Da ist etwa die auch als „Influencerin“, natürlich ein moderner Begriff, bezeichnete Förderin Bettine von Arnim (Norhild Reinicke), die ein Video über die Idee der Grimms, ein Wörterbuch zu erstellen, dreht, in dem sie lautstark und leidenschaftlich ein Plädoyer für diese Idee abgibt. Sicherlich ein moderner Blick auf die im Prinzip aber genauso passierte Geschichte. Dann wieder bewegen die Schauspieler sich bisweilen in einer Casting-Situation, in der sie für ihre jeweiligen Rollen vorspielen – ein Durchbrechen der vierten Wand in eine ganz andere Richtung als ins Publikum hinein. Da rezitiert die Schauspielerin ein Gedicht Bettine von Arnims, berichtet über die tragische Tatsache, dass sie in der Literaturwissenschaft viel zu wenig wahrgenommen werde und muss sich dann gegen einen sie störenden Wilhelm-Aspiranten wehren mit den Worten: „Ich bin noch im Casting, Wilhelm. Ich bin noch im Casting, Wilhelm.“ Dann wiederum gibt es Augenblicke, in denen die sechs Schauspieler - als Jacob Grimm spielt Markus Penne, als sein Bruder Wilhelm überzeugt Arno Kempf, Ferdinand Grimm wird von Markus Guggenberger dargestellt, Dorothea Wild von Christiane Wilke und Carl Grimm von Jan Exner - sich in einer Reihe aufstellen und in bester Tradition des Chors einer griechischen Tragödie das Märchen von „Schneewittchen“ deklamieren. Das ist eindrucksvoll, weil es nicht nur dem Märchen eine ganz neue, düstere Stimmung verleiht, sondern weil der Tragödien-Chor als Stilmittel in einem modernen Theaterstück – in einem positiven Wortsinn – absonderlich und anachronistisch wirkt.

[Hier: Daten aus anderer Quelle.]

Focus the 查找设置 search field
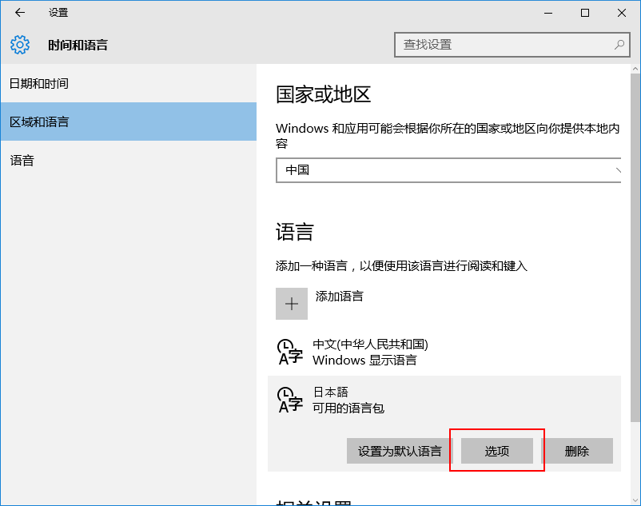641x506 pixels. point(504,45)
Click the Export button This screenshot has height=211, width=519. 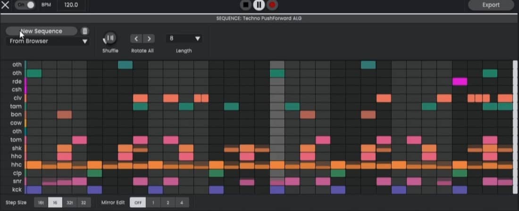click(x=491, y=5)
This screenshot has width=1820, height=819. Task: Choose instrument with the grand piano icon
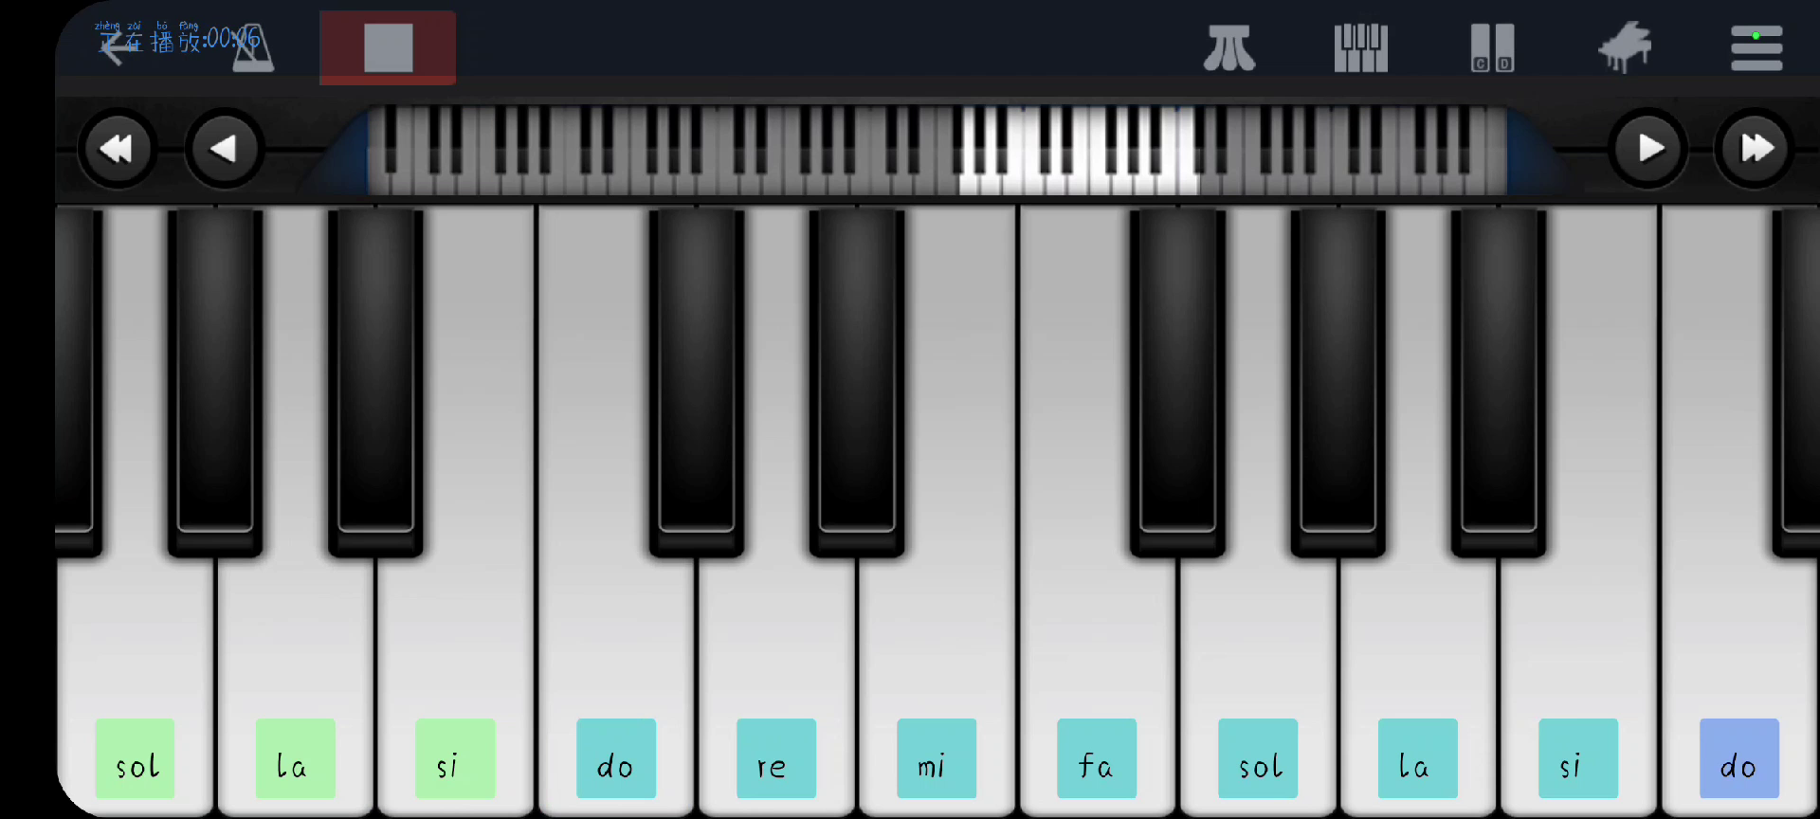[1625, 47]
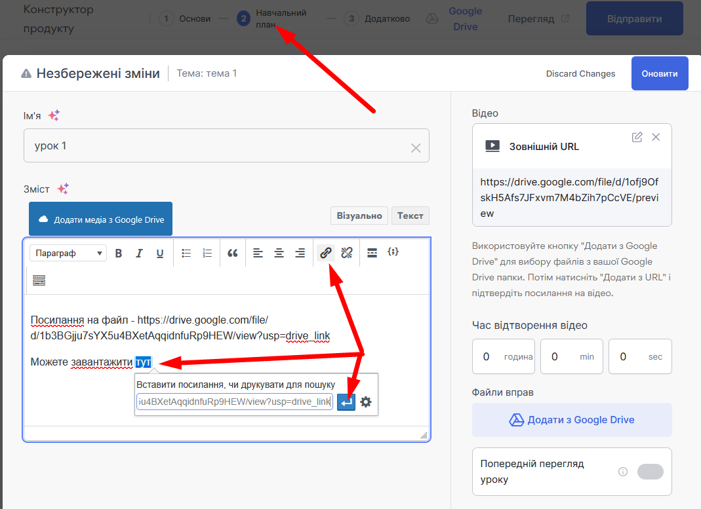Switch to the Візуально editor tab
Screen dimensions: 701x509
359,216
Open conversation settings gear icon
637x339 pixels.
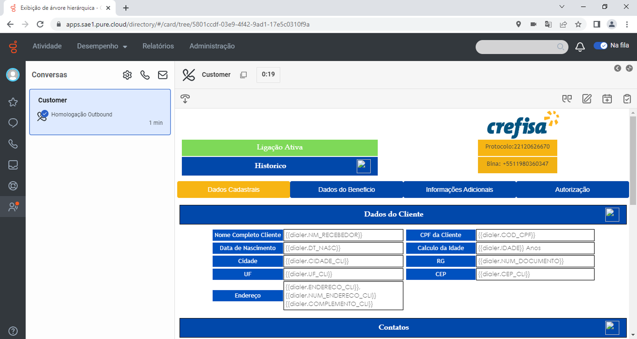pyautogui.click(x=127, y=75)
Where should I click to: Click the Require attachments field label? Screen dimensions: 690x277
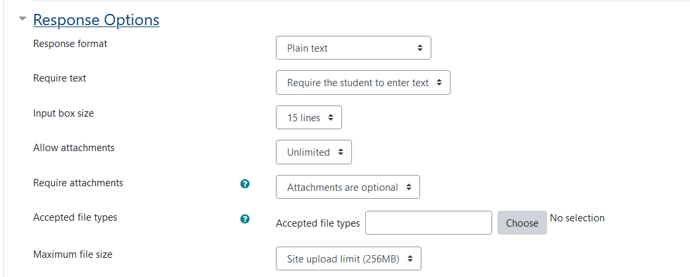[78, 183]
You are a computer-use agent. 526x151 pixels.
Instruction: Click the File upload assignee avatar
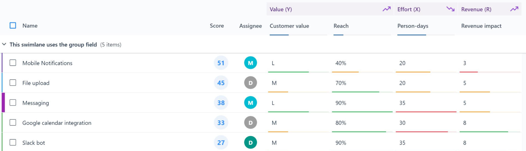click(250, 83)
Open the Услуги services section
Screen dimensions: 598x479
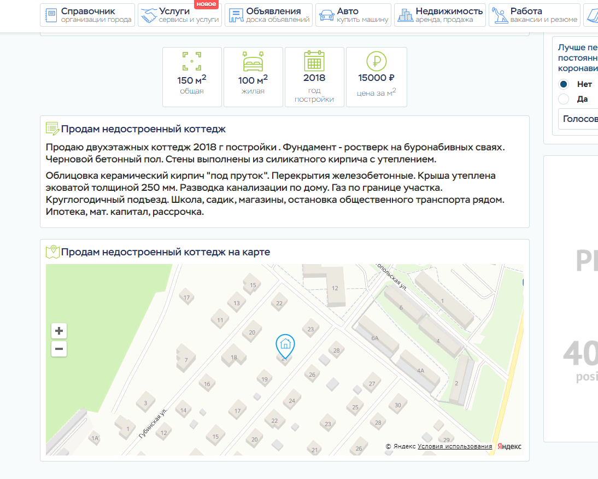click(x=179, y=15)
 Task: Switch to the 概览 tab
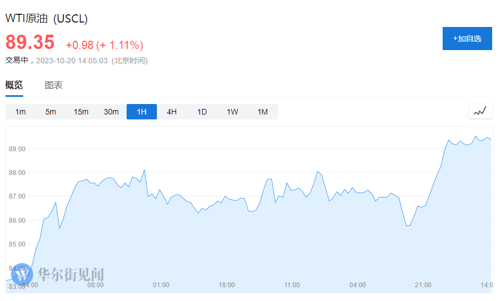[14, 85]
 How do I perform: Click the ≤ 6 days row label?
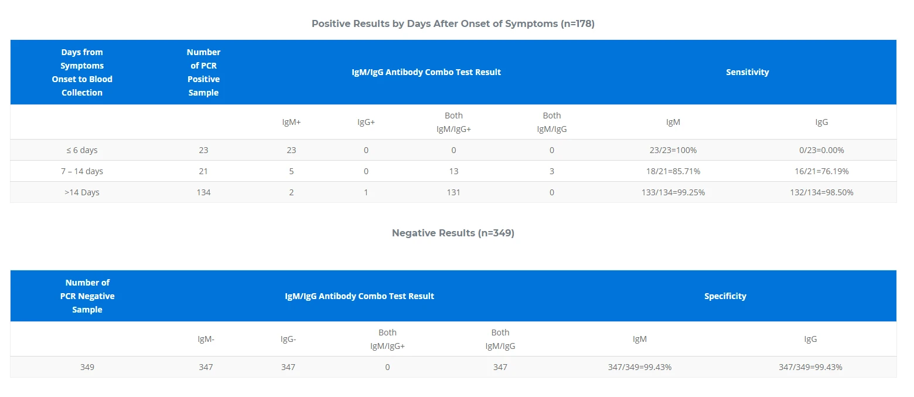[82, 150]
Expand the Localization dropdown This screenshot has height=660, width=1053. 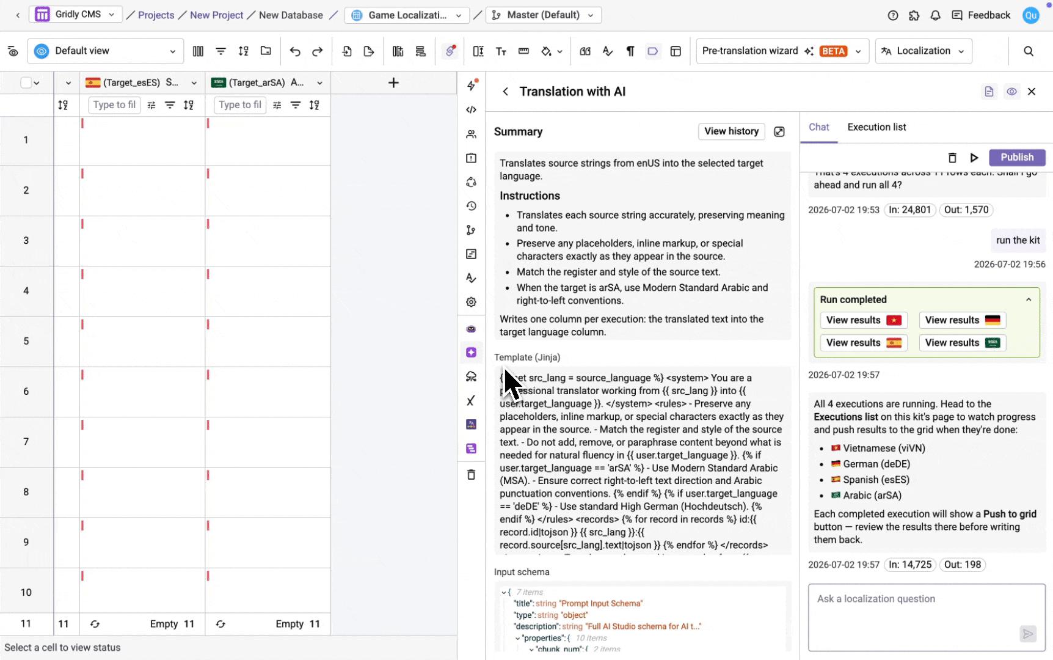(924, 51)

Deutlich wird, dass die Burghofbühne Dinslaken mit ihrer Herangehensweise, die auch vor lauten und dröhnenden Elektro-Beats nicht zurückschreckt, ein wahrlich innovatives Schauspiel geschaffen hat. Das nicht immer ganz einfach zu konsumieren ist, das in seiner Radikalität aber auf jeden Fall nachhallen wird. Und vielleicht, das als kleiner Nebeneffekt, dafür sorgen könnte, dass der eine oder andere Bürgerhaus-Besucher sich wieder einmal mit den Grimmschen Märchen beschäftigt. Oder vielleicht ja auch mit dem Leben der Brüder.